Activity »
Include the line with "Given: Click the Full name input field" and every line before it in the entries below, echoed exactly, but not the pictures.

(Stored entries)
== Segment start ==
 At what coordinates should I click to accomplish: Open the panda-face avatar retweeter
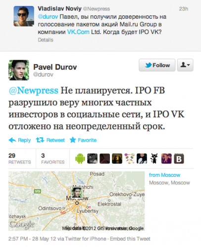pos(129,159)
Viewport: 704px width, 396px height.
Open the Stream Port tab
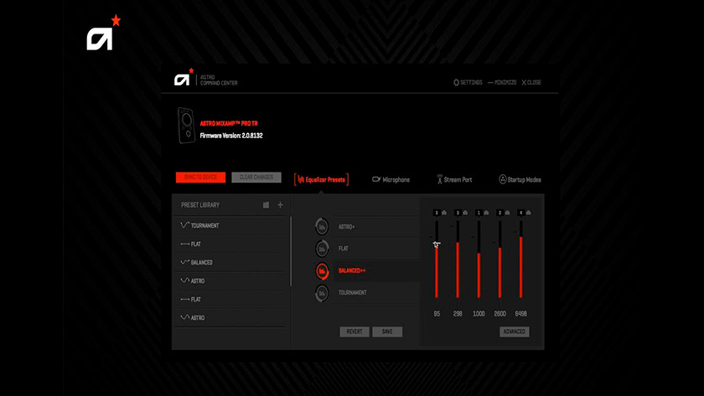(453, 179)
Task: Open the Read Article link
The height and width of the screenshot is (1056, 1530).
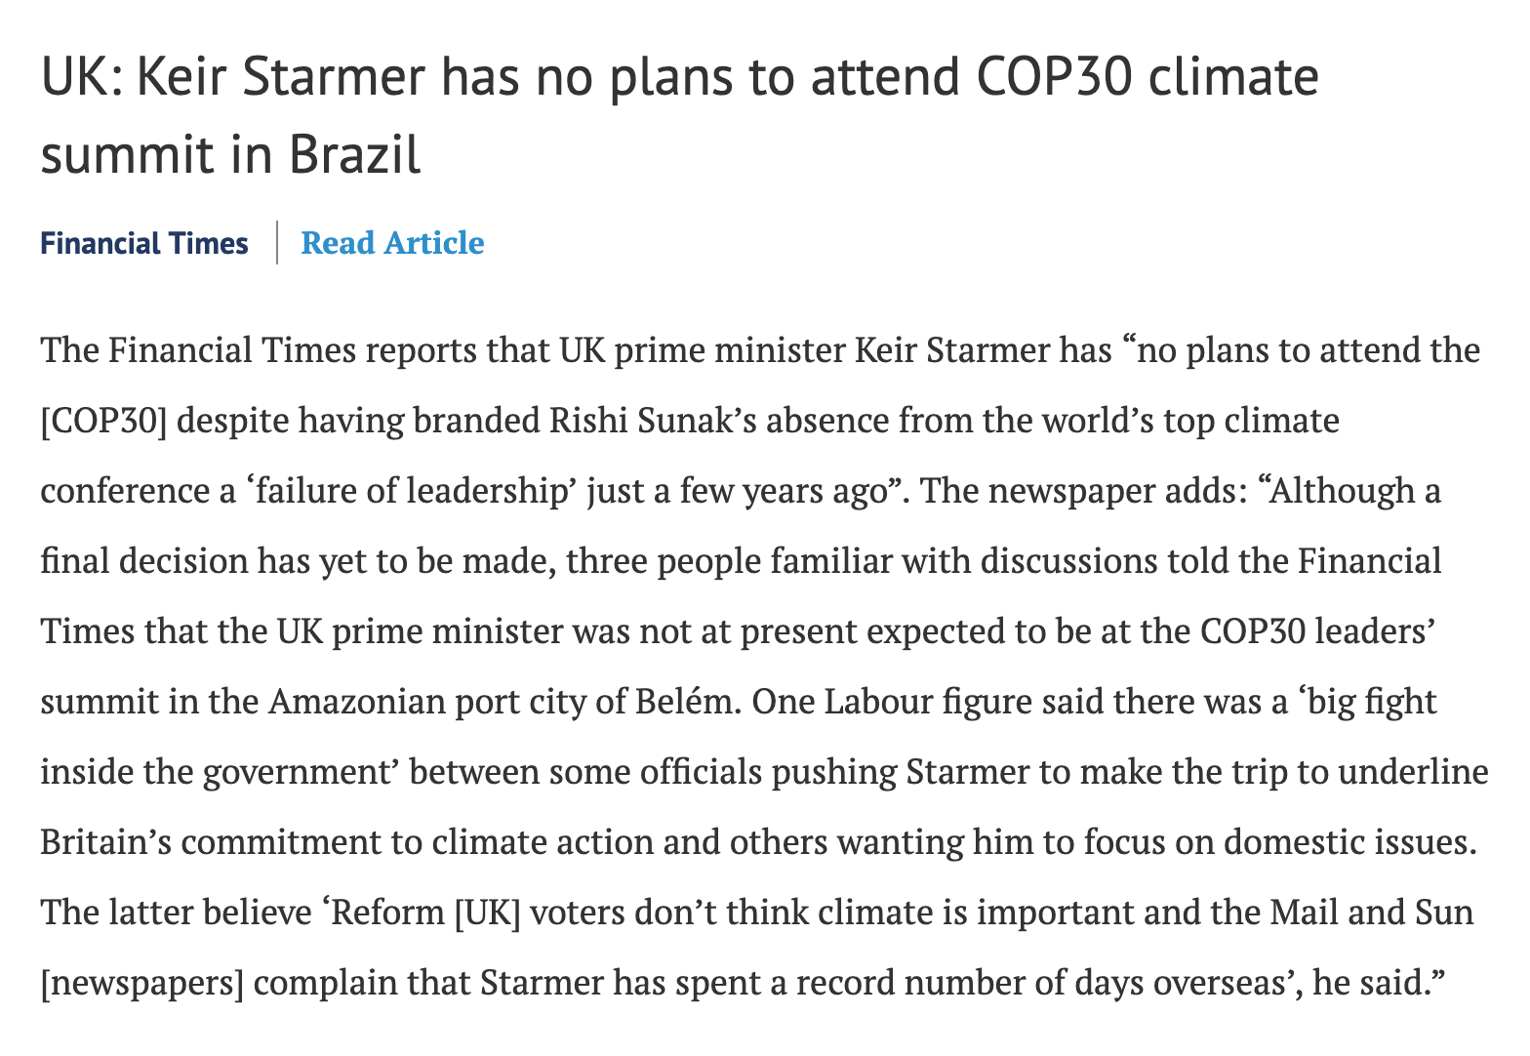Action: point(392,243)
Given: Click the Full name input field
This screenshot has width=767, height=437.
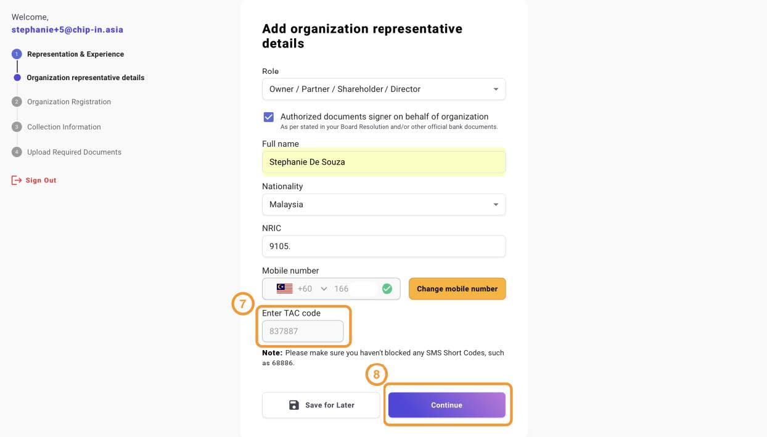Looking at the screenshot, I should click(x=384, y=162).
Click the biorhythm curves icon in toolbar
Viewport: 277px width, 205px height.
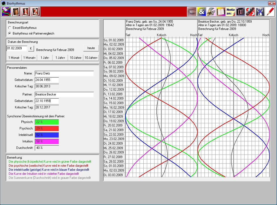[6, 12]
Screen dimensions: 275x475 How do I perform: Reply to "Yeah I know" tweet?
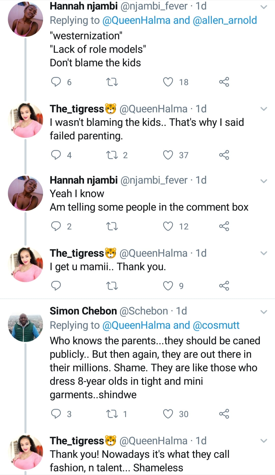(56, 226)
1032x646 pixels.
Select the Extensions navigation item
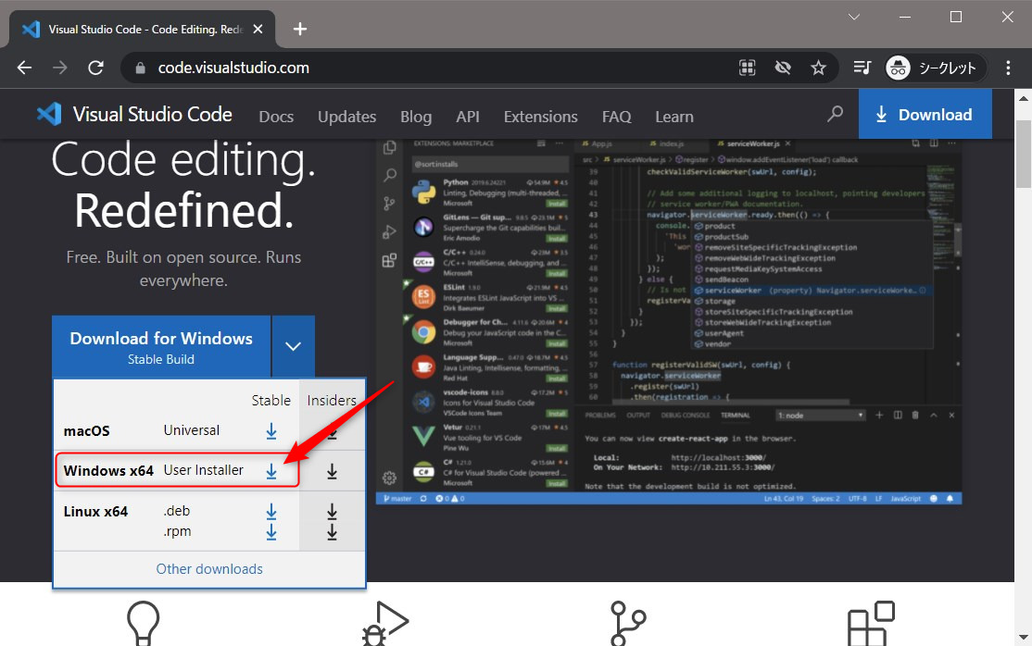[540, 117]
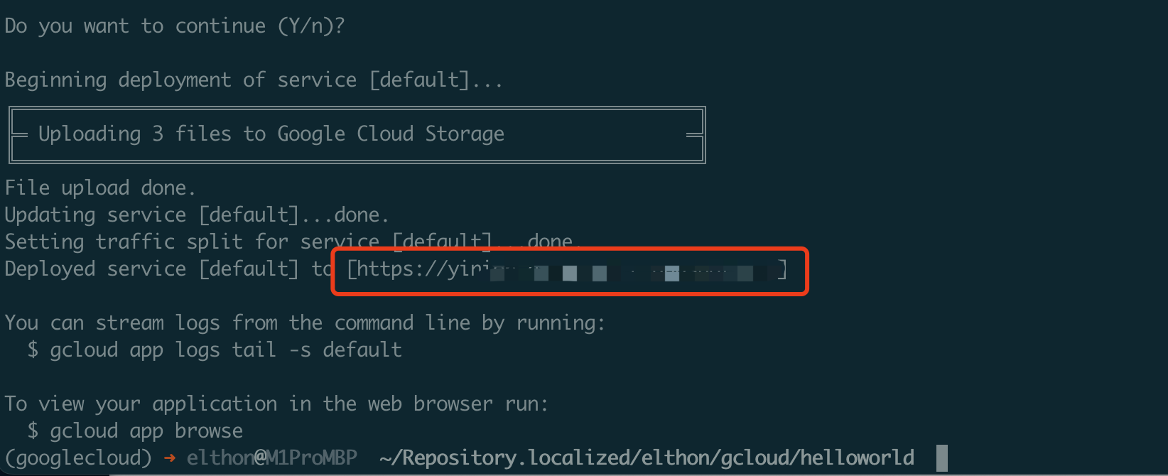
Task: Click the '(googlecloud)' environment label
Action: click(x=78, y=458)
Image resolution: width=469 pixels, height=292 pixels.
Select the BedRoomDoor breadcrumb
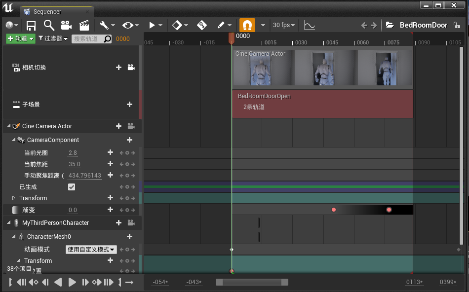coord(423,25)
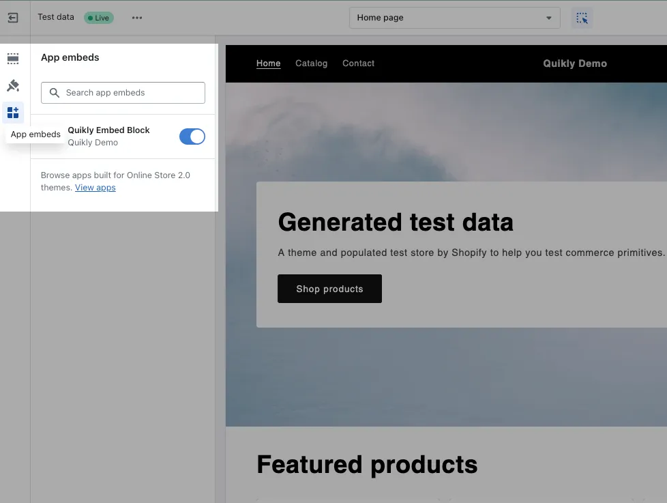Activate the inspect element selector icon

582,17
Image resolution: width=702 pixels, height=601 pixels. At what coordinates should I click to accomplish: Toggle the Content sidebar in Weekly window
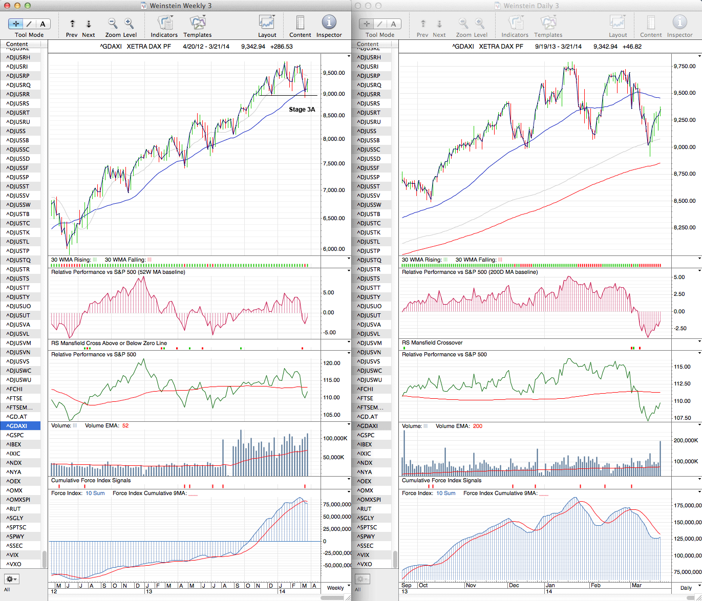point(300,23)
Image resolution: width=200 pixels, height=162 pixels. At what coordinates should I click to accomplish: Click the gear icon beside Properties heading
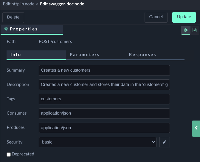pos(6,29)
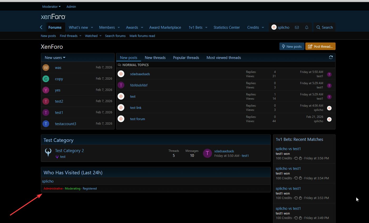Open the Search box
The width and height of the screenshot is (369, 223).
324,27
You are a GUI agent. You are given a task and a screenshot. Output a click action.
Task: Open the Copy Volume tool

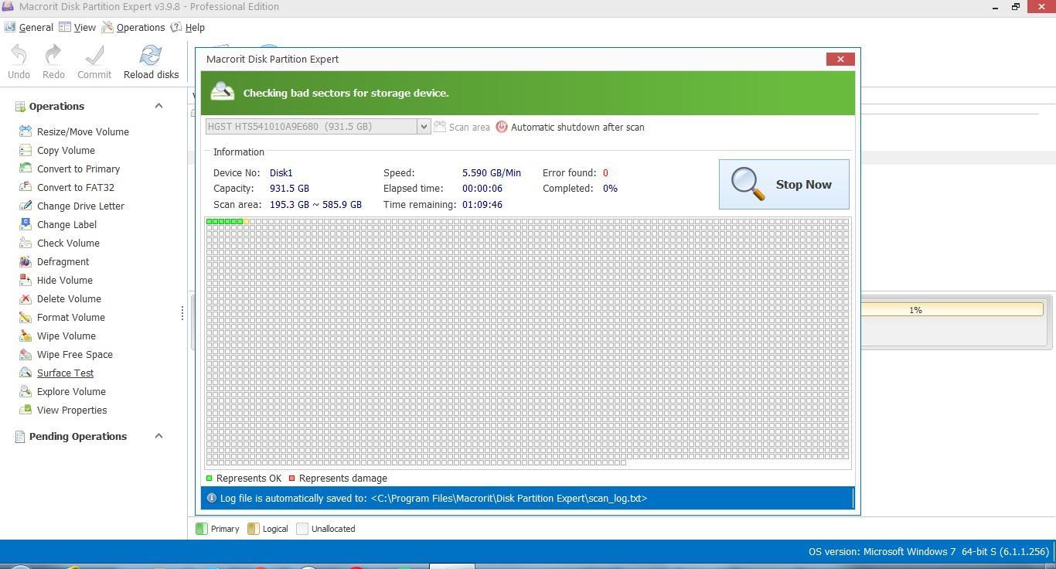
== Segment end ==
Final answer »
 At what coordinates should I click to accomplish: Open the panda-face avatar retweeter
pos(129,159)
Viewport: 704px width, 396px height.
Open the Stream Port tab
(453, 179)
Task: Open the Read Article link
The height and width of the screenshot is (1056, 1530).
Action: point(392,243)
Given: Click the Full name input field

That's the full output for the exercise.